しかし、上記のような解釈は構成要件(6)のクレーム文言を無視したものというほかない(特許出願の願書に添付された明細書の用語は特に定義されない限り、その有する普通の意味で使用されていると解すべきである。特許法施行規則様式16の備考7・8参照)。原告の主張は、要するに(6)の要件でクレームされている離型機構を単に内型と管継手との相対的な運動関係の観点だけからみたものであつて、前記(1)で説示した(6)の要件の技術的意義をも無視した抽象論であるから、到底採用することができない。一般的にいつても、具体的な装置において2物体を離隔させる方法としていずれを静止させいずれを移動させるかはその構成の全体に対し技術上種々の異なつた影響を与えるであろうことは容易に推認されるところである。現に本件においても、該離型機構を「引き抜き手段」とするか「叩き出し方法」とするかによつて具体的な技術上の要請や作用効果も異なつてくること被告主張のとおりである(事実欄第4被告の主張(2)参照)。
(5) もつとも、原告が上記のような主張をするについては一部首肯できなくはない点も存する。けだし、いまイ号装置を本件特許発明に照らして全体的に観察すると、それは(6)'の構成を除き他の構成部分においてすべて本件特許発明の構成要件を具備しており、しかもそれが故に、本件特許発明の最大の作用効果(従来一体であつた彎曲部と接続部との内型を別個の内型にすることにより管継手成形後にその接続部内側を切削加工する手数を省きうるという効果-従来技術につき公報第1、第2図参照)と同一の効果も亨受しているからである(上記作用効果同一の点は当事者間に争いがない。)。しかし、同一作用効果を奏する装置は1つに限らないことは見安い道理であつて、イ号装置も(6)'の構成の点において本件特許発明と別異のものでありながら上記の作用効果については同一の効果を奏しているにすぎないと解される。また、イ号装置は(6)'の構成の故に本件特許発明(の構成要件(6))にない技術効果を奏しうることもすでに述べたとおりである。これを要するに、前記のような重要な作用効果同一点が存するからといつて、もともと本件特許発明の構成に欠くことのできない事項としてクレームされたはずの(6)の構成要件を無視または軽視することはできないわけである(特許法36条5項)。

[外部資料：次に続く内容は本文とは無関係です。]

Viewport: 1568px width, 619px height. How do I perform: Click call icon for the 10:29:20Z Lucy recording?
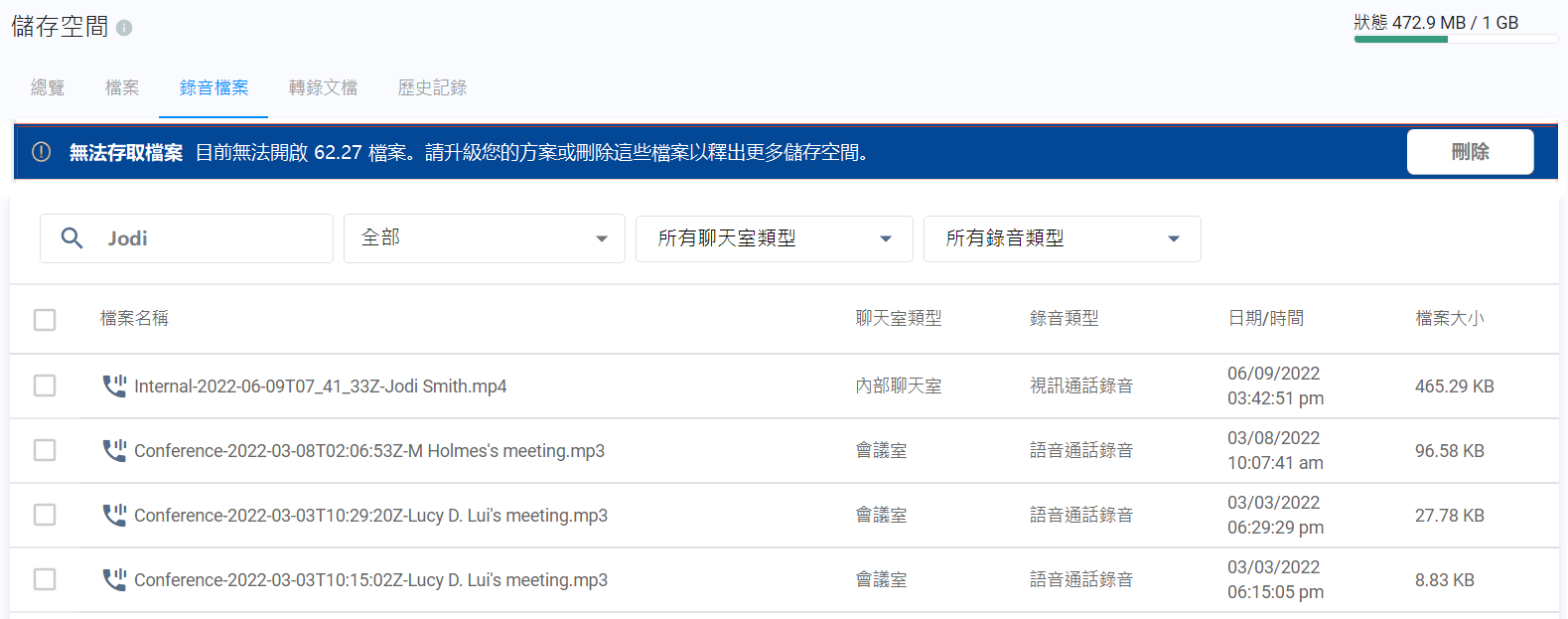[114, 515]
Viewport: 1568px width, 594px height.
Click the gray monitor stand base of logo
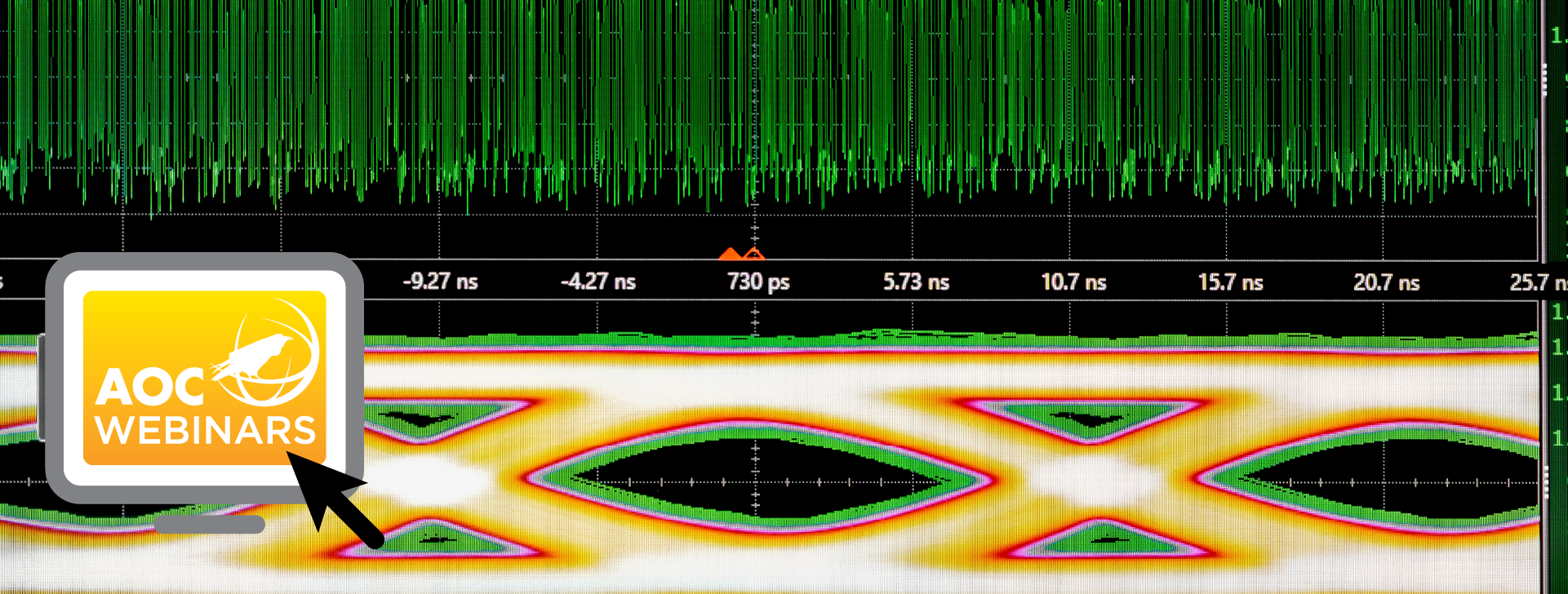210,525
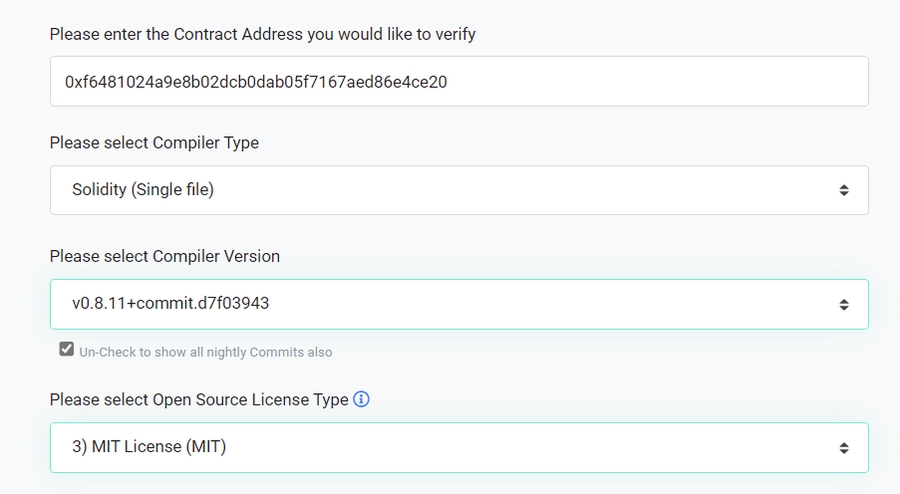Screen dimensions: 900x494
Task: Click the info icon beside Open Source License Type
Action: pyautogui.click(x=362, y=399)
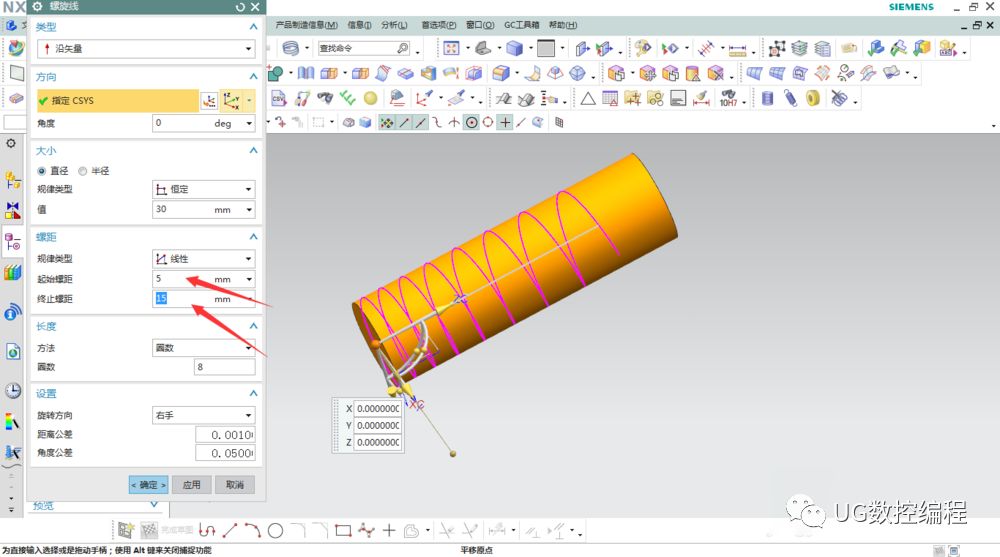Select the 直径 radio button
This screenshot has width=1000, height=557.
42,171
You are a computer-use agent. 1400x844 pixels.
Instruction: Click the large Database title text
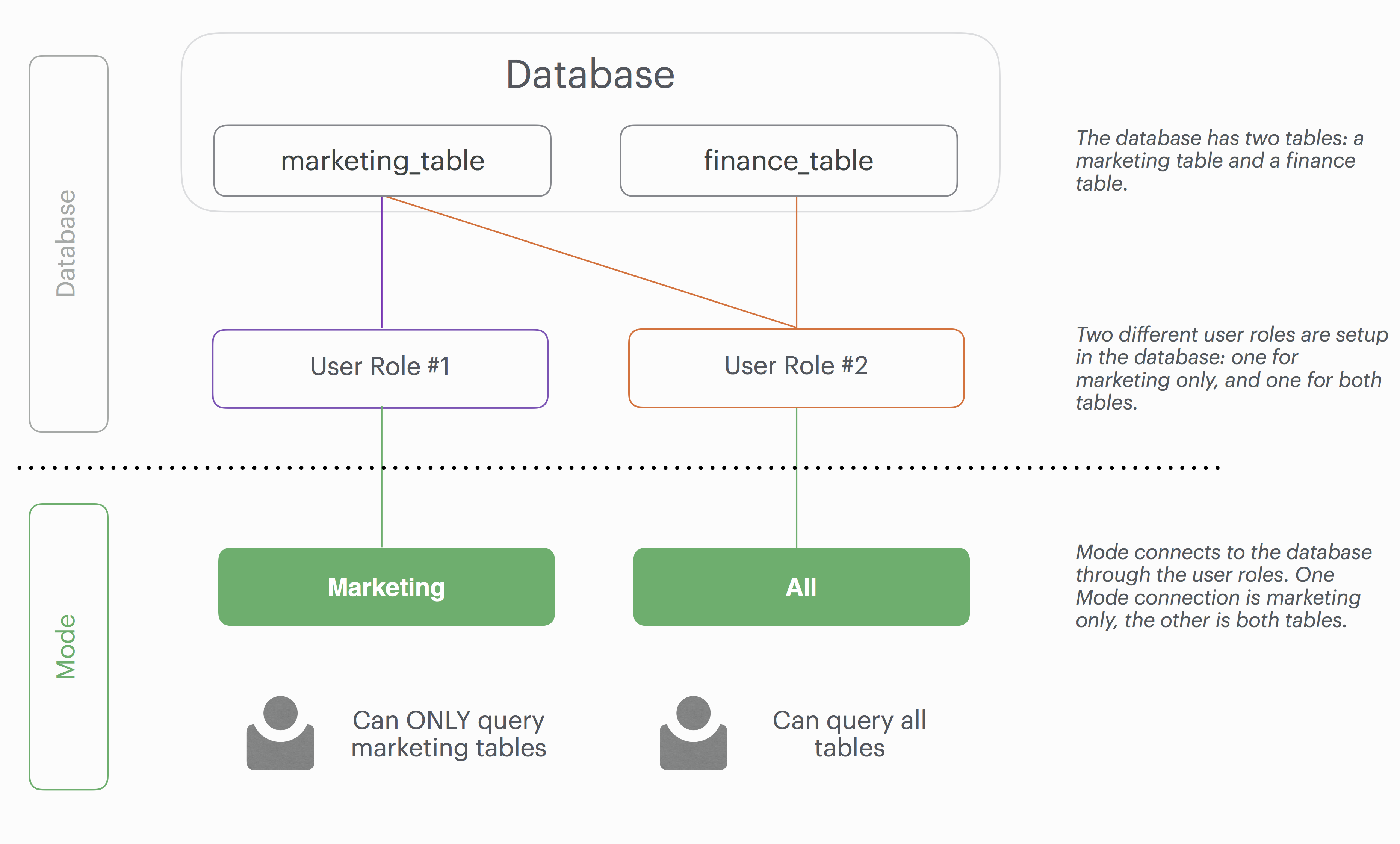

(6) してみると、イ号装置は、その構成(6)'が本件特許発明の構成要件(6)を充足していないがゆえに全体としては本件特許発明の技術範囲に属さないといわなければならない。
3 はたしてそうだとすれば、被告がイ号装置をを使用することはなんら原告の本件特許権を侵害するものではない。
4 よつて、本件特許権侵害を前提とする原告の本訴請求はその余の点の判断に及ぶまでもなく、すべて失当であるからこれを棄却し、訴訟費用の負担につき民訴法89条を適用して、主文のとおり判決する。